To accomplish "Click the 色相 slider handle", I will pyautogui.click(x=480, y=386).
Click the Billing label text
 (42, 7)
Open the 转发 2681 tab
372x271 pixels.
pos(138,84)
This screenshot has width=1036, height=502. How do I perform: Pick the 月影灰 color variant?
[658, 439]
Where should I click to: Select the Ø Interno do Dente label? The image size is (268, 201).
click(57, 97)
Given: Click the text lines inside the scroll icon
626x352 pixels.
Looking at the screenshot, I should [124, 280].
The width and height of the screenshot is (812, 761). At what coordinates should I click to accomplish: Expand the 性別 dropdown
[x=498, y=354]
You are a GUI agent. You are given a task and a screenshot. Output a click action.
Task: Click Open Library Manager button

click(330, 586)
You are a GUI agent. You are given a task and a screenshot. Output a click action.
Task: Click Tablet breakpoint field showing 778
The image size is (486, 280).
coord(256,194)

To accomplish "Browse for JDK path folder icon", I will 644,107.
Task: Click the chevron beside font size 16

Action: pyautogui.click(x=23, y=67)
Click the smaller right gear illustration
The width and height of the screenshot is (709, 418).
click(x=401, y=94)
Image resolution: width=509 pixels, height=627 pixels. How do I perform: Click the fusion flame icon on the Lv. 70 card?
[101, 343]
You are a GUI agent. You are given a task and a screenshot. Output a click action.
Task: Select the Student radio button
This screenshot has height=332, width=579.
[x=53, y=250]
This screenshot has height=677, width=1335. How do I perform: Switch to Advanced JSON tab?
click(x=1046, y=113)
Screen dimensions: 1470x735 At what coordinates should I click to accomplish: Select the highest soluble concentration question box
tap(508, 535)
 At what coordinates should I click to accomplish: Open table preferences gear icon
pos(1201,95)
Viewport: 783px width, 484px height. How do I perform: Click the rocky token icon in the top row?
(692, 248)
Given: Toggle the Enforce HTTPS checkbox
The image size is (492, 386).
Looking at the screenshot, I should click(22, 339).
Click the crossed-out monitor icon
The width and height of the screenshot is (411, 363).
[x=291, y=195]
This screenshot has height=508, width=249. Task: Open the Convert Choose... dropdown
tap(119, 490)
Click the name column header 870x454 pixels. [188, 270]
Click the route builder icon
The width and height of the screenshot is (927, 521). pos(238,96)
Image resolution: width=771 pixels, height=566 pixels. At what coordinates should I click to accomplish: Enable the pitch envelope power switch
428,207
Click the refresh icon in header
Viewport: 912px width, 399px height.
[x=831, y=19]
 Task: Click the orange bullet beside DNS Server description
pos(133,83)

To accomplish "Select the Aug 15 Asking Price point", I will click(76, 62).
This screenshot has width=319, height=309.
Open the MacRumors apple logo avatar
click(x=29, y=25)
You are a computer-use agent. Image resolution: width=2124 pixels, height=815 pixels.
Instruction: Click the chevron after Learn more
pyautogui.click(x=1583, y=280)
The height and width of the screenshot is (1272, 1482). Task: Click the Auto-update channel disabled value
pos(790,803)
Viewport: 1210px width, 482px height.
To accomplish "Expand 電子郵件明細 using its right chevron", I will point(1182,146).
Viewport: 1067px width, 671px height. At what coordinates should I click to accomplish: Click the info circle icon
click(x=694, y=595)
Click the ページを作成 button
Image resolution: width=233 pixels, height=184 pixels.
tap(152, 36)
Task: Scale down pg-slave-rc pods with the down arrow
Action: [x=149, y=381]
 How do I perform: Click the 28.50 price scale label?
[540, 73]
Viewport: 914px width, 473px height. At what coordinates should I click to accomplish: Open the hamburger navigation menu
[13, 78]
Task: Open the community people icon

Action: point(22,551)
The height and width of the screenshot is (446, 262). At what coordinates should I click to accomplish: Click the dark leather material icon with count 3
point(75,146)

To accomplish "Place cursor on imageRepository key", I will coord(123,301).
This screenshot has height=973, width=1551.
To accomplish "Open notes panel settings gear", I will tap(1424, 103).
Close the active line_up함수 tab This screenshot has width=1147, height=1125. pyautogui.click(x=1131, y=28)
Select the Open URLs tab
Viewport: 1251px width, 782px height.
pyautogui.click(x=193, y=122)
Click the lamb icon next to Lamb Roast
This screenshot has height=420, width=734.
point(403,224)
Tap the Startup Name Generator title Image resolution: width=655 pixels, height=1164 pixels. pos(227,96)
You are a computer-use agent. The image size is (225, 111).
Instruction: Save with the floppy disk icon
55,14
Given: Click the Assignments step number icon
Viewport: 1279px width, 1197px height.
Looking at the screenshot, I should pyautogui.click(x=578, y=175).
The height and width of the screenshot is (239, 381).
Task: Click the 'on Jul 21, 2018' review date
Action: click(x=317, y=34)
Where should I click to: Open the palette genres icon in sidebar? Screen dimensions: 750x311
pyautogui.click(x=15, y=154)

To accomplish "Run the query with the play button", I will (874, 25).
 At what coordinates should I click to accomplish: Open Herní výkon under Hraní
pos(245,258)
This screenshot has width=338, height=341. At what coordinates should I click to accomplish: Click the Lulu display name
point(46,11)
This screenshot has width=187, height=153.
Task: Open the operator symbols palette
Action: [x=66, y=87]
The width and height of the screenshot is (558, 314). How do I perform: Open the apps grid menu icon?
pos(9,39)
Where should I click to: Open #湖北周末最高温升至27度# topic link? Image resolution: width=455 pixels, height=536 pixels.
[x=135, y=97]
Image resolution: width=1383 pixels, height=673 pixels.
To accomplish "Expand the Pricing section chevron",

> _DESCRIPTION OF THE TASK_: Could the data above be returned exactly as it stands?

> _FINAL ANSWER_:
To accomplish "Click the 色相 slider handle", I will pyautogui.click(x=480, y=386).
Click the Billing label text
 (42, 7)
Open the 转发 2681 tab
372x271 pixels.
pos(138,84)
This screenshot has width=1036, height=502. How do I perform: Pick the 月影灰 color variant?
[658, 439]
Where should I click to: Select the Ø Interno do Dente label? The image size is (268, 201).
click(57, 97)
Given: Click the text lines inside the scroll icon
626x352 pixels.
Looking at the screenshot, I should [124, 280].
The width and height of the screenshot is (812, 761). At what coordinates should I click to accomplish: Expand the 性別 dropdown
[x=498, y=354]
You are a GUI agent. You are given a task and a screenshot. Output a click action.
Task: Click Open Library Manager button

click(330, 586)
You are a GUI agent. You are given a task and a screenshot. Output a click action.
Task: Click Tablet breakpoint field showing 778
The image size is (486, 280).
coord(256,194)

To accomplish "Browse for JDK path folder icon", I will 644,107.
Task: Click the chevron beside font size 16

Action: pyautogui.click(x=23, y=67)
Click the smaller right gear illustration
The width and height of the screenshot is (709, 418).
click(x=401, y=94)
Image resolution: width=509 pixels, height=627 pixels. How do I perform: Click the fusion flame icon on the Lv. 70 card?
[101, 343]
You are a GUI agent. You are given a task and a screenshot. Output a click action.
Task: Select the Student radio button
This screenshot has height=332, width=579.
[x=53, y=250]
This screenshot has height=677, width=1335. How do I perform: Switch to Advanced JSON tab?
click(x=1046, y=113)
Screen dimensions: 1470x735 At what coordinates should I click to accomplish: Select the highest soluble concentration question box
tap(508, 535)
 At what coordinates should I click to accomplish: Open table preferences gear icon
pos(1201,95)
Viewport: 783px width, 484px height. How do I perform: Click the rocky token icon in the top row?
(692, 248)
Given: Toggle the Enforce HTTPS checkbox
The image size is (492, 386).
Looking at the screenshot, I should click(22, 339).
Click the crossed-out monitor icon
The width and height of the screenshot is (411, 363).
[x=291, y=195]
This screenshot has height=508, width=249. Task: Open the Convert Choose... dropdown
tap(119, 490)
Click the name column header 870x454 pixels. [188, 270]
Click the route builder icon
The width and height of the screenshot is (927, 521). pos(238,96)
Image resolution: width=771 pixels, height=566 pixels. At what coordinates should I click to accomplish: Enable the pitch envelope power switch
428,207
Click the refresh icon in header
Viewport: 912px width, 399px height.
[x=831, y=19]
 Task: Click the orange bullet beside DNS Server description
pos(133,83)

To accomplish "Select the Aug 15 Asking Price point", I will click(76, 62).
This screenshot has width=319, height=309.
Open the MacRumors apple logo avatar
click(x=29, y=25)
You are a computer-use agent. Image resolution: width=2124 pixels, height=815 pixels.
Instruction: Click the chevron after Learn more
pyautogui.click(x=1583, y=280)
The height and width of the screenshot is (1272, 1482). Task: Click the Auto-update channel disabled value
pos(790,803)
Viewport: 1210px width, 482px height.
To accomplish "Expand 電子郵件明細 using its right chevron", I will point(1182,146).
Viewport: 1067px width, 671px height. At what coordinates should I click to accomplish: Click the info circle icon
click(x=694, y=595)
Click the ページを作成 button
Image resolution: width=233 pixels, height=184 pixels.
tap(152, 36)
Task: Scale down pg-slave-rc pods with the down arrow
Action: [x=149, y=381]
 How do I perform: Click the 28.50 price scale label?
[540, 73]
Viewport: 914px width, 473px height. At what coordinates should I click to accomplish: Open the hamburger navigation menu
[13, 78]
Task: Open the community people icon

Action: point(22,551)
The height and width of the screenshot is (446, 262). At what coordinates should I click to accomplish: Click the dark leather material icon with count 3
point(75,146)

To accomplish "Place cursor on imageRepository key", I will coord(123,301).
This screenshot has height=973, width=1551.
To accomplish "Open notes panel settings gear", I will tap(1424, 103).
Close the active line_up함수 tab This screenshot has width=1147, height=1125. pyautogui.click(x=1131, y=28)
Select the Open URLs tab
Viewport: 1251px width, 782px height.
pyautogui.click(x=193, y=122)
Click the lamb icon next to Lamb Roast
This screenshot has height=420, width=734.
point(403,224)
Tap the Startup Name Generator title Image resolution: width=655 pixels, height=1164 pixels. pos(227,96)
You are a computer-use agent. The image size is (225, 111).
Instruction: Save with the floppy disk icon
55,14
Given: Click the Assignments step number icon
Viewport: 1279px width, 1197px height.
Looking at the screenshot, I should pyautogui.click(x=578, y=175).
The height and width of the screenshot is (239, 381).
Task: Click the 'on Jul 21, 2018' review date
Action: click(x=317, y=34)
Where should I click to: Open the palette genres icon in sidebar? Screen dimensions: 750x311
pyautogui.click(x=15, y=154)

To accomplish "Run the query with the play button", I will (874, 25).
 At what coordinates should I click to accomplish: Open Herní výkon under Hraní
pos(245,258)
This screenshot has width=338, height=341. At what coordinates should I click to accomplish: Click the Lulu display name
point(46,11)
This screenshot has width=187, height=153.
Task: Open the operator symbols palette
Action: [x=66, y=87]
The width and height of the screenshot is (558, 314). How do I perform: Open the apps grid menu icon?
pos(9,39)
Where should I click to: Open #湖北周末最高温升至27度# topic link? Image resolution: width=455 pixels, height=536 pixels.
[x=135, y=97]
Image resolution: width=1383 pixels, height=673 pixels.
To accomplish "Expand the Pricing section chevron",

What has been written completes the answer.